If you can tell me that, I admit it, I’ll be impressed. I can’t. And it’s for that very reason I just don’t feel able to cough up over £50, once you count in the notorious booking fee, to book a ticket for the Foo Fighters live at Milton Keynes. MILTON KEYNES, my very home town, where I have a bed less than half an hour’s walk from the stage.
Yes, the line-up is fantastic, yes, on balance, the gig probably will be worth that kind of money but I plan my life around music enough as it is- there I was thinking booking tickets for Spring gigs now seemed a little premature. Is it just me, or is ticket booking taking place earlier and earlier? There’s something very sanitising about this, the idea that ‘attending a concert should be something one plans with precision’ and it’s an idea I just can’t buy into. There is also a business side to this that the cynic in me can’t help but notice; the earlier we buy these tickets and think little of it, the more time the vast sum of money coming in from ticket sales has to accumulate interest for the promoters before being required to pay the artistes.
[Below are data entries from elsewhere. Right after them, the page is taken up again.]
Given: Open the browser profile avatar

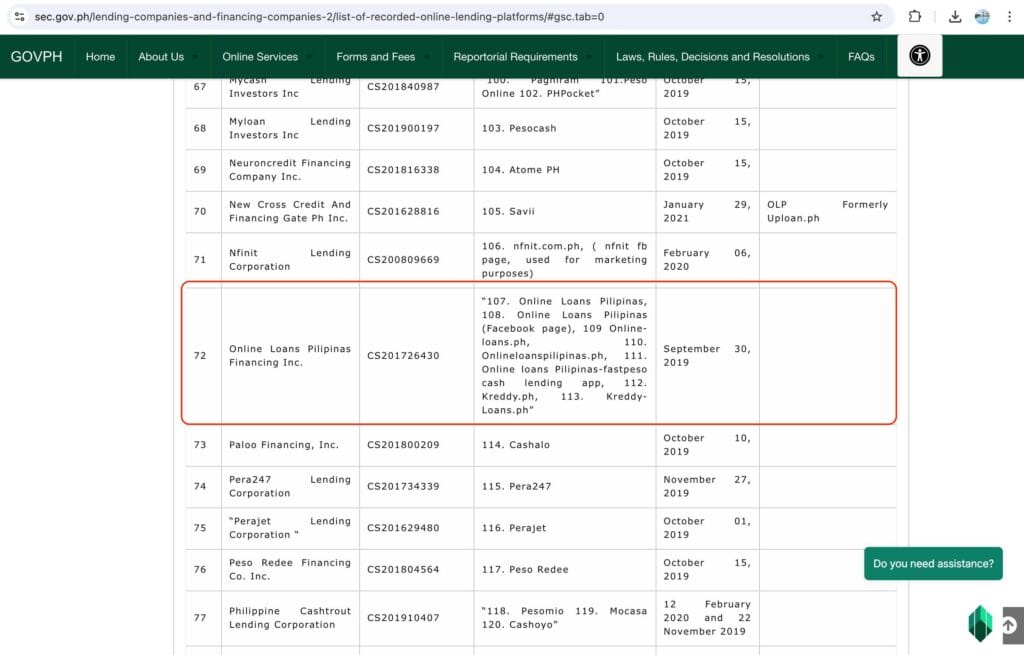Looking at the screenshot, I should point(982,17).
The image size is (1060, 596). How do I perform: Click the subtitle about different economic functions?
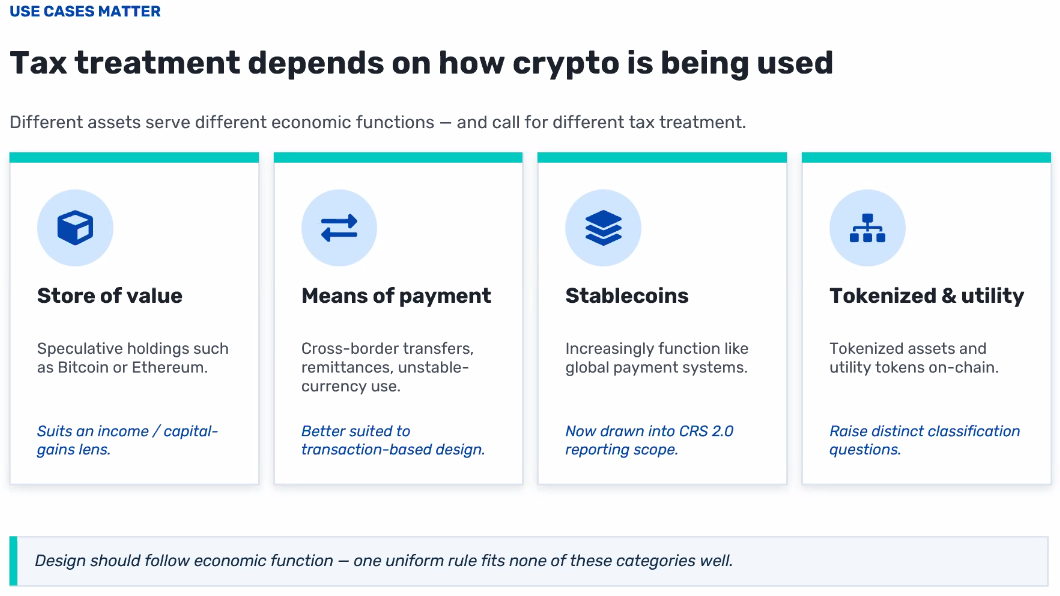tap(378, 122)
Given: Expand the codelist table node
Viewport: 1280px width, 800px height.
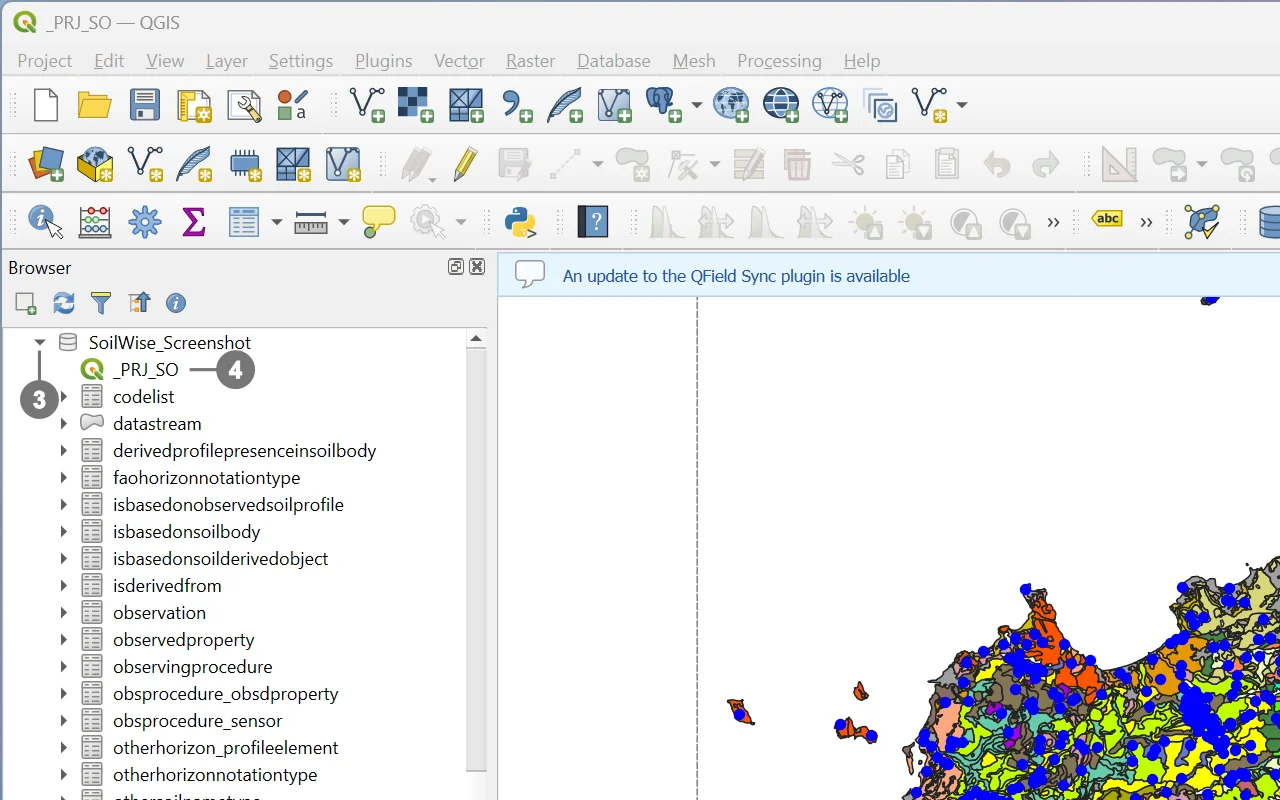Looking at the screenshot, I should pyautogui.click(x=64, y=397).
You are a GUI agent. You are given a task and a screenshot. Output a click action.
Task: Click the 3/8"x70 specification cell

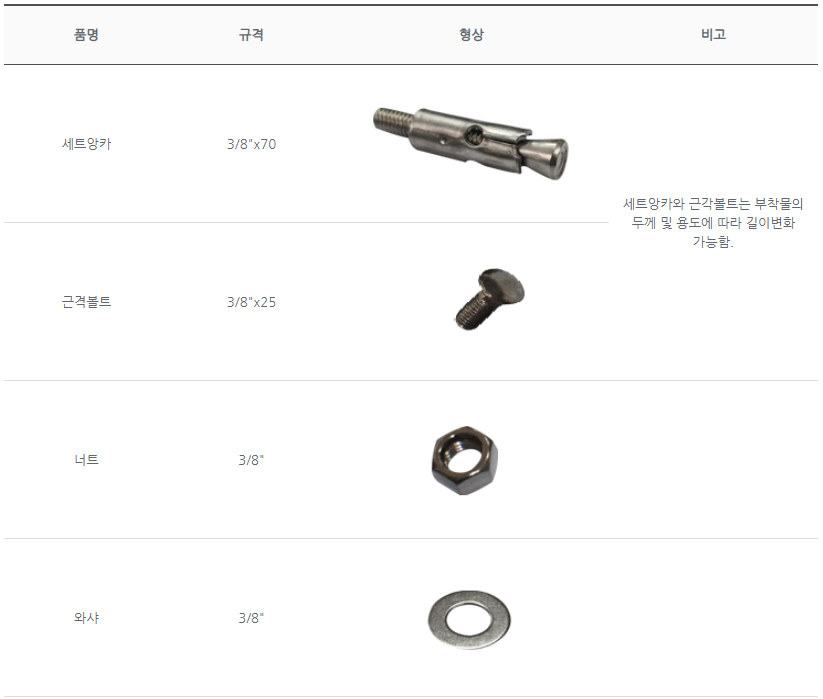tap(251, 144)
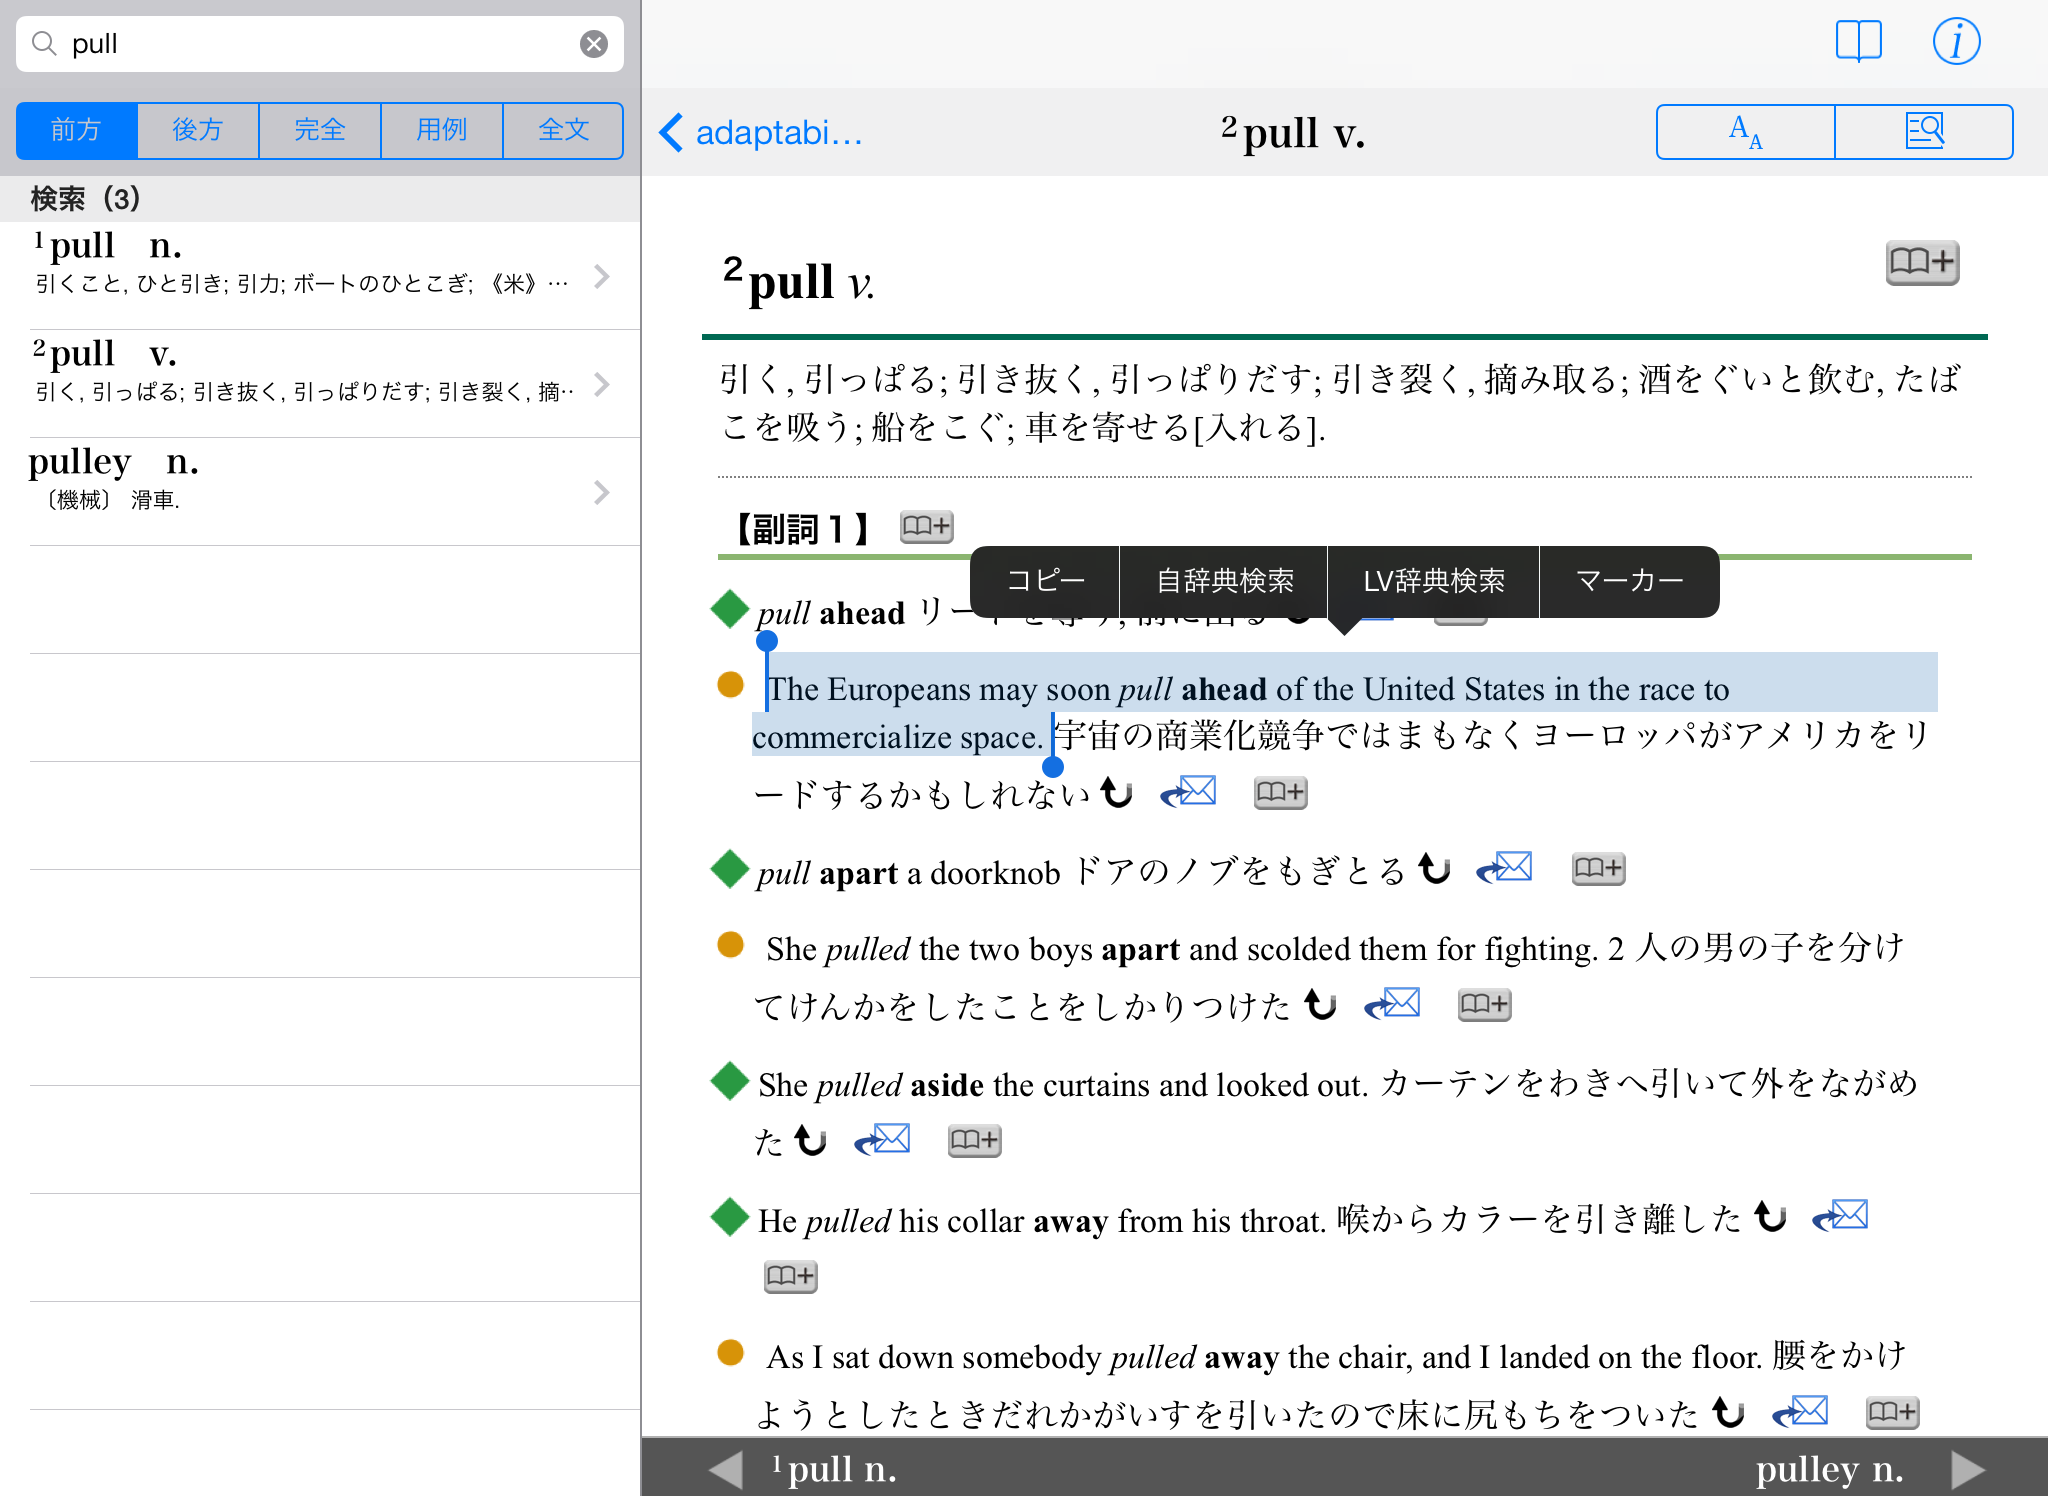2048x1496 pixels.
Task: Go back to adaptabi... entry
Action: (760, 132)
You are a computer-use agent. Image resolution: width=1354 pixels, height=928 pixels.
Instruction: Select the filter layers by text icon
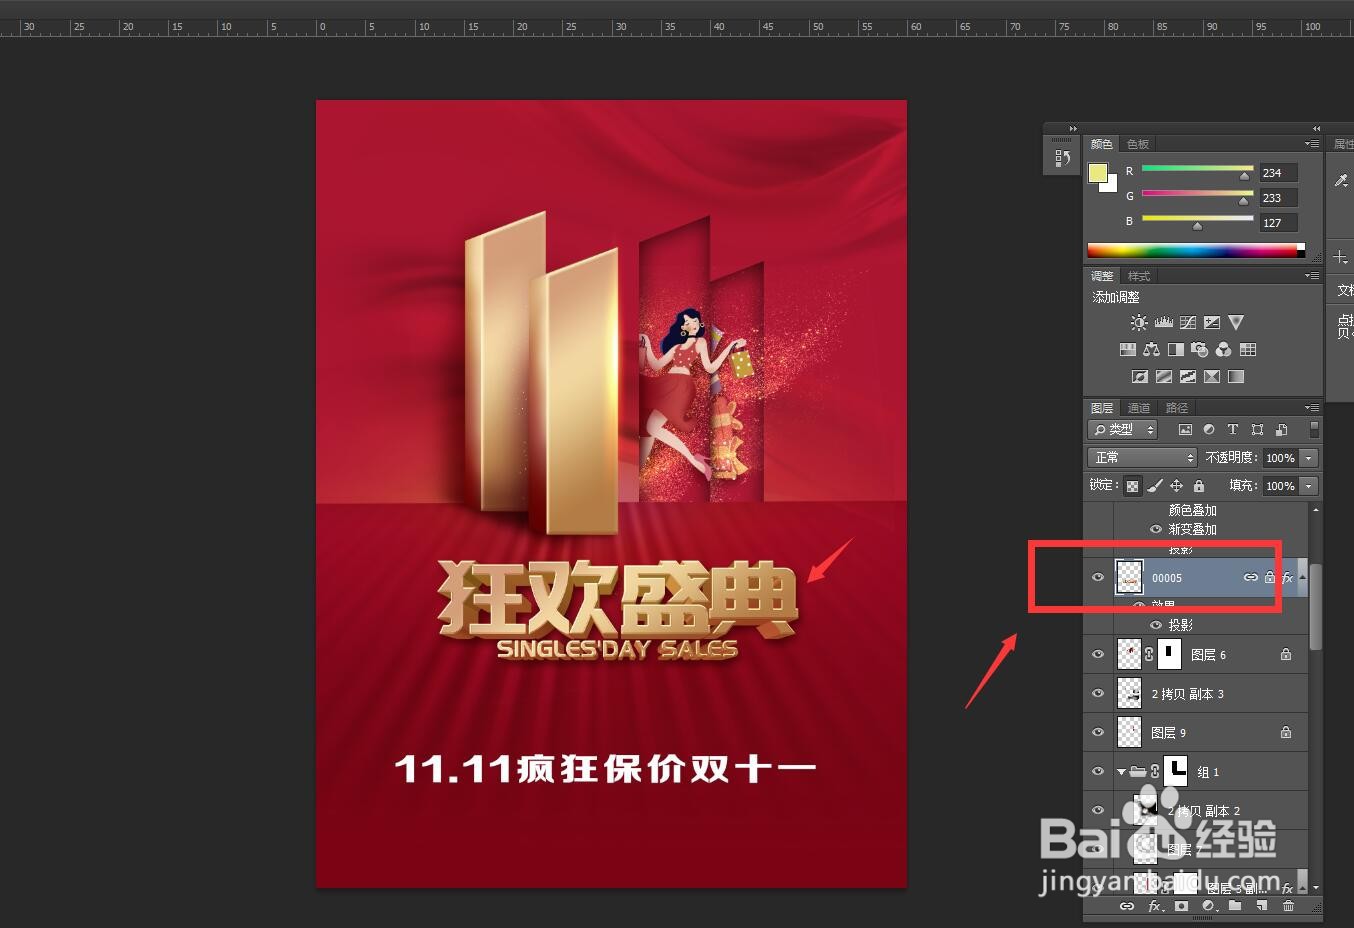[x=1232, y=429]
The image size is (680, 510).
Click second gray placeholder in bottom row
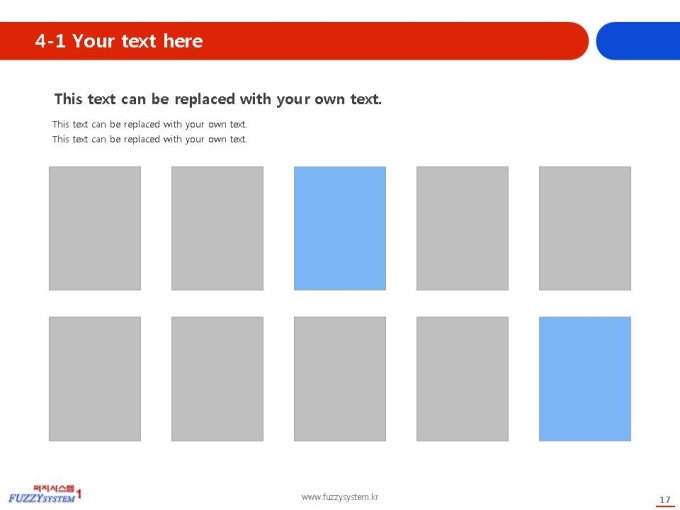217,379
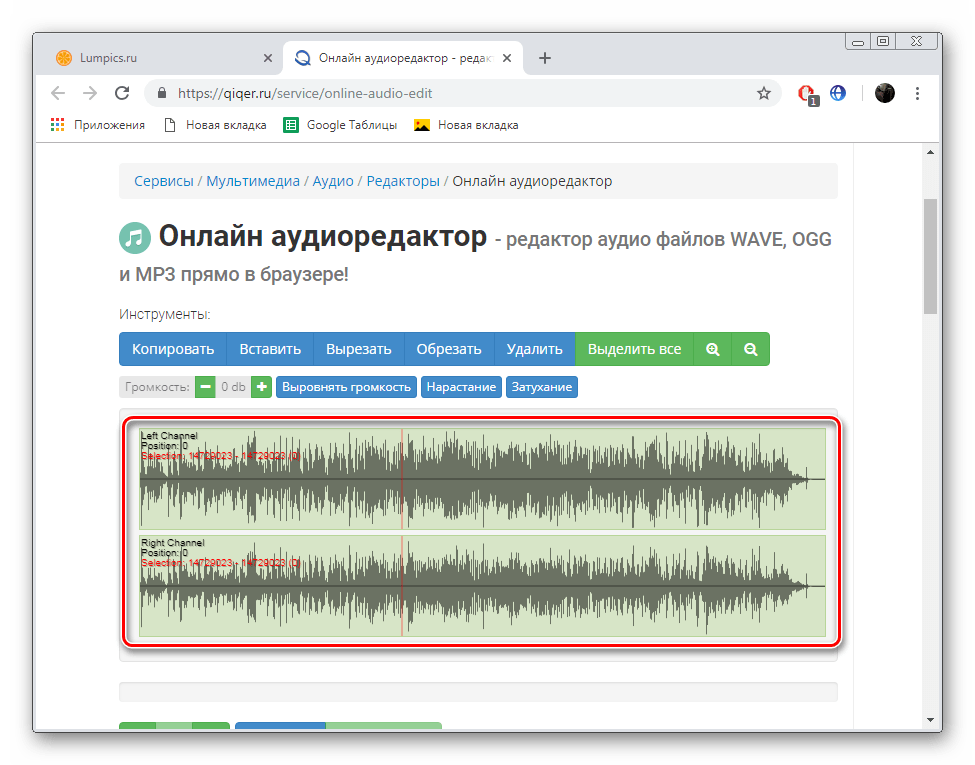Open the Мультимедиа breadcrumb link
The image size is (975, 765).
[x=253, y=181]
I understand the industry is struggling and needs to make money somewhere but in amongst planning a Winter getaway and starting to make lists of Christmas gifts, I just can’t find that kind of money for something in over 6 months. Even Glastonbury appreciate this by offering the deposit scheme.
And that is why I know I will be missing out on the Foo Fighters- because, funnily enough, my finances don’t operate 9 months in advance and surely this country has learnt its lesson about credit cards by now?